▶ DOCUMENT SECTION
>>>>

According to research published Thursday in the Cell Press journal Current Biology, the study authors found a population of sexually dimorphic pterosaur species known as Hamipterus tianshanensis at a location discovered nine years ago in the Turpan-Hami Basin, south of the Tian Shan Mountains in Xinjiang, northwestern China.
In addition, they discovered five oblong eggs that were described as “exceptionally well preserved” and said to resemble the eggs of some modern snakes and lizards. Previously, only four pterosaur eggs had ever been discovered, and they had all been flattened by the fossilization process, Will Dunham of Reuters explained.
The scientists also found at least 40 adult individuals of Hamipterus tianshanensis, Dunham added. The team reports that the new species had a wingspan of over 11 feet, pointy teeth for catching fish, and an elongated skull with a crest on top. Zhonghe Zhou, director of the Chinese Academy of Sciences Institute of Vertebrate Paleontology and Paleoanthropology, called it “the most important pterosaur site ever found.”
“These fossils shed new light on the reproductive strategy, ontogeny, and behavior of pterosaurs,” the authors wrote in the publicly available abstract. “The cranial crests show sexually dimorphic morphologies, with presumed males and females differing in crest size, shape, and robustness… We suggest that this new pterosaur nested in colonies and thus exhibited gregarious behavior, a possible general trend for at least derived pterodactyloid pterosaurs.”

<<<<

▶ DATASET EXTRACT

>>>>

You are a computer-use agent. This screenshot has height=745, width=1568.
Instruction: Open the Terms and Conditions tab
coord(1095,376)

<<<<
>>>>

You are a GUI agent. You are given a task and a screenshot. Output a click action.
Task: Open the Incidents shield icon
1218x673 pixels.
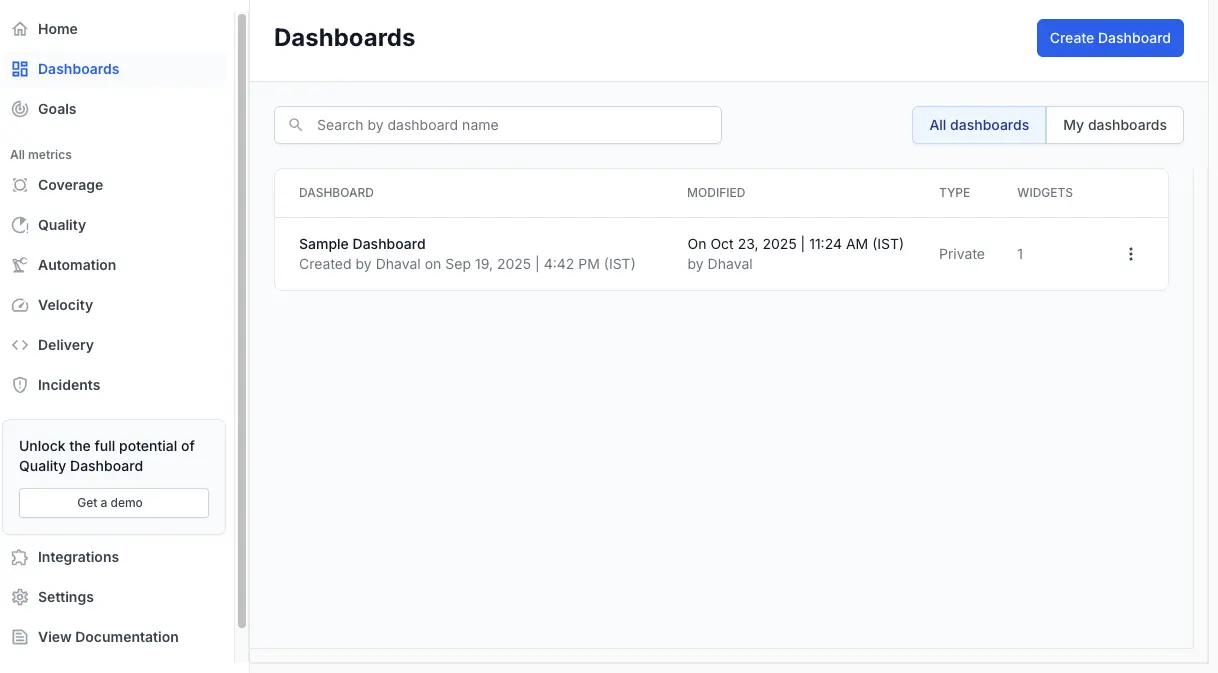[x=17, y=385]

<<<<

▶ ACTIVITY 1
Revise the pterosaur passage by reproducing everything from "In addition, they" down to "of Reuters explained.", with "oblong" changed to "elongated".
▶ ACTIVITY 2
Pick up the pterosaur passage after its final sentence and extend it.
The records above are drawn from a source separate from the text.

▶ ANSWER SPACE 1
In addition, they discovered five elongated eggs that were described as “exceptionally well preserved” and said to resemble the eggs of some modern snakes and lizards. Previously, only four pterosaur eggs had ever been discovered, and they had all been flattened by the fossilization process, Will Dunham of Reuters explained.

▶ ANSWER SPACE 2
Based on the sediments at the site, the scientists believe that a large colony of the dinosaurs died in the midst of a violent storm, explained Discovery News reporter Jennifer Viegas. Prior to their demise, which likely took place approximately 120 million years ago in the Early Cretaceous period, the pterosaurs were living together near a scenic lake in what Viegas refers to as a colony bustling with social activity.
“That is quite a haul and immediately makes this one of the better represented pterosaurs and makes the area a prime spot for pterosaur research,” said Dr. Dave Hone of the Guardian. “The data is naturally limited at the moment, but the fact that already numerous different individuals and eggs have turned up together is the first on record.”
“There is obviously the potential here for many more animals to be found, and comparable big aggregations of nesting animals are already known for both ancient birds and non-avian dinosaurs,” he added. “It would not at all be a surprise if pterosaurs did something similar, and indeed this has been suggested in various quarters a number of times, so the possibility is there, even if it is currently very tentative.”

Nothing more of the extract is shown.